→ Given passage:

Pandas support several methods to merge two DataFrames similar to SQL joins to combine columns. In this article, I will explain how to join two DataFrames using merge()
, join()
, and concat()
methods. Each of these methods provides different ways to merge DataFrames. merge() is the most used approach to join two DataFrames by index and by columns. join() is primarily used to combine on index and concat() is used to append DataFrame rows but it can also be used to join.
Related: In Pandas, you can also merge multiple DataFrames.
1. Quick Examples of Pandas Merging Two DataFrames
Below are some quick examples of pandas merging two DataFrames.
# Below are the examples of merging two DataFrames
# Example 1: Pandas Merge two DataFrames using join()
df3 = df1.join(df2, lsuffix="_left", rsuffix="_right")
# Example 2: Using pd.merge()
df3 = pd.merge(df1,df2)
# Example 3: Using DataFrame.merge()
df3 = df1.merge(df2)
# Example 4: Merge DataFrames by Columns
df3 = pd.merge(df1,df2, on='Courses')
# Example 5: Merge DataFrames by different Columns
df3 = pd.merge(df1,df2, left_on='Courses', right_on='Courses')
# Example 6: Merge DataFrames on index
df3 = pd.merge(df1, df2, left_index=True, right_index=True)
# Example 7: By using concat()
df3 = pd.concat([df1,df2],axis=1,join='inner')
First, let’s create a DataFrame that I can use to demonstrate with the examples.
# Create DataFrames
import pandas as pd
technologies = {
'Courses':["Spark","PySpark","Python","pandas"],
'Fee' :[20000,25000,22000,30000],
'Duration':['30days','40days','35days','50days'],
}
index_labels=['r1','r2','r3','r4']
df1 = pd.DataFrame(technologies,index=index_labels)
technologies2 = {
'Courses':["Spark","Java","Python","Go"],
'Discount':[2000,2300,1200,2000]
}
index_labels2=['r1','r6','r3','r5']
df2 = pd.DataFrame(technologies2,index=index_labels2)
print("First DataFrame:\n", df1)

→ Records provided:
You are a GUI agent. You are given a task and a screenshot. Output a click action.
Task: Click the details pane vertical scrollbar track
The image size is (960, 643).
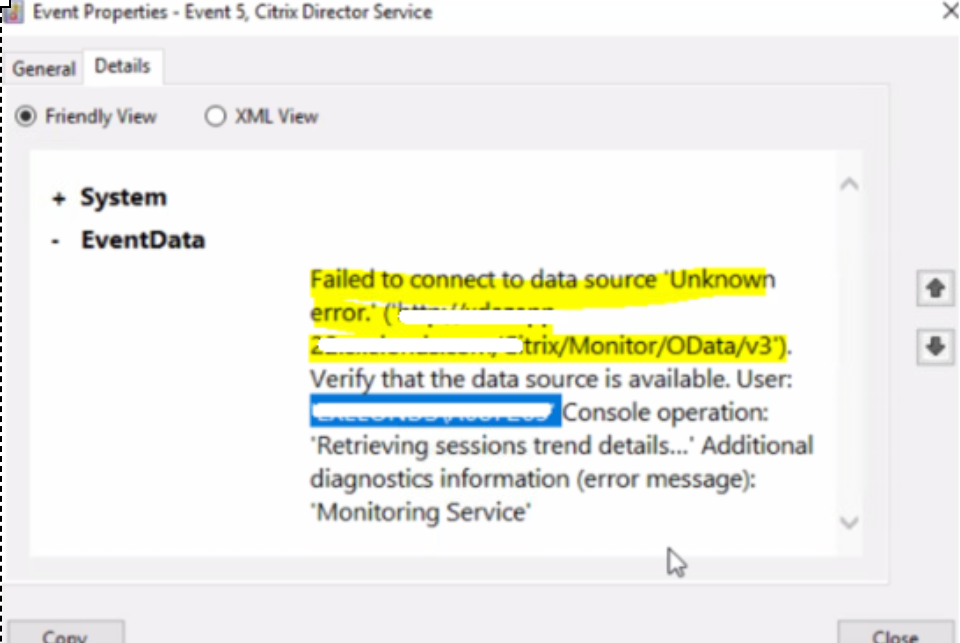click(x=849, y=353)
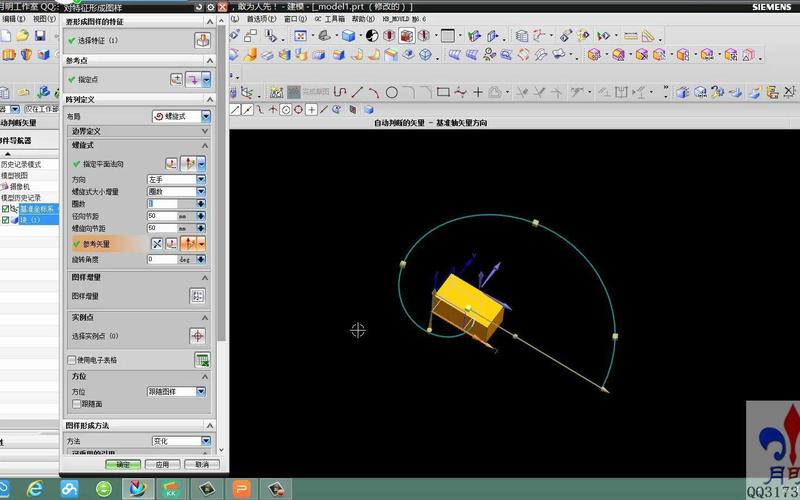Open the 窗口 menu
This screenshot has width=800, height=500.
295,18
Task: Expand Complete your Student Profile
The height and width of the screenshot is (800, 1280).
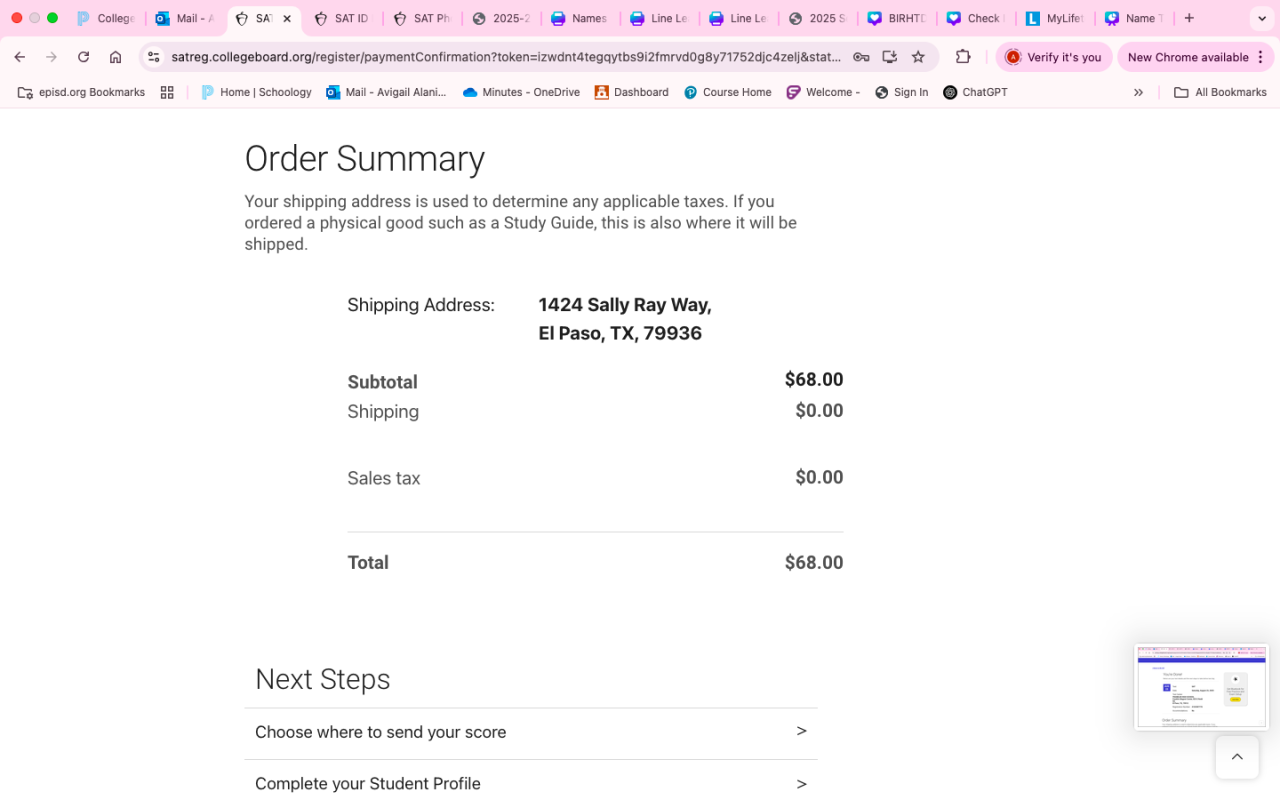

→ Instruction:
Can you reproduce the whole pandas tutorial above, word for word? These rows have nothing to do with the pandas tutorial.

→ Solution to this task:
Pandas support several methods to merge two DataFrames similar to SQL joins to combine columns. In this article, I will explain how to join two DataFrames using merge()
, join()
, and concat()
methods. Each of these methods provides different ways to merge DataFrames. merge() is the most used approach to join two DataFrames by index and by columns. join() is primarily used to combine on index and concat() is used to append DataFrame rows but it can also be used to join.
Related: In Pandas, you can also merge multiple DataFrames.
1. Quick Examples of Pandas Merging Two DataFrames
Below are some quick examples of pandas merging two DataFrames.
# Below are the examples of merging two DataFrames
# Example 1: Pandas Merge two DataFrames using join()
df3 = df1.join(df2, lsuffix="_left", rsuffix="_right")
# Example 2: Using pd.merge()
df3 = pd.merge(df1,df2)
# Example 3: Using DataFrame.merge()
df3 = df1.merge(df2)
# Example 4: Merge DataFrames by Columns
df3 = pd.merge(df1,df2, on='Courses')
# Example 5: Merge DataFrames by different Columns
df3 = pd.merge(df1,df2, left_on='Courses', right_on='Courses')
# Example 6: Merge DataFrames on index
df3 = pd.merge(df1, df2, left_index=True, right_index=True)
# Example 7: By using concat()
df3 = pd.concat([df1,df2],axis=1,join='inner')
First, let’s create a DataFrame that I can use to demonstrate with the examples.
# Create DataFrames
import pandas as pd
technologies = {
'Courses':["Spark","PySpark","Python","pandas"],
'Fee' :[20000,25000,22000,30000],
'Duration':['30days','40days','35days','50days'],
}
index_labels=['r1','r2','r3','r4']
df1 = pd.DataFrame(technologies,index=index_labels)
technologies2 = {
'Courses':["Spark","Java","Python","Go"],
'Discount':[2000,2300,1200,2000]
}
index_labels2=['r1','r6','r3','r5']
df2 = pd.DataFrame(technologies2,index=index_labels2)
print("First DataFrame:\n", df1)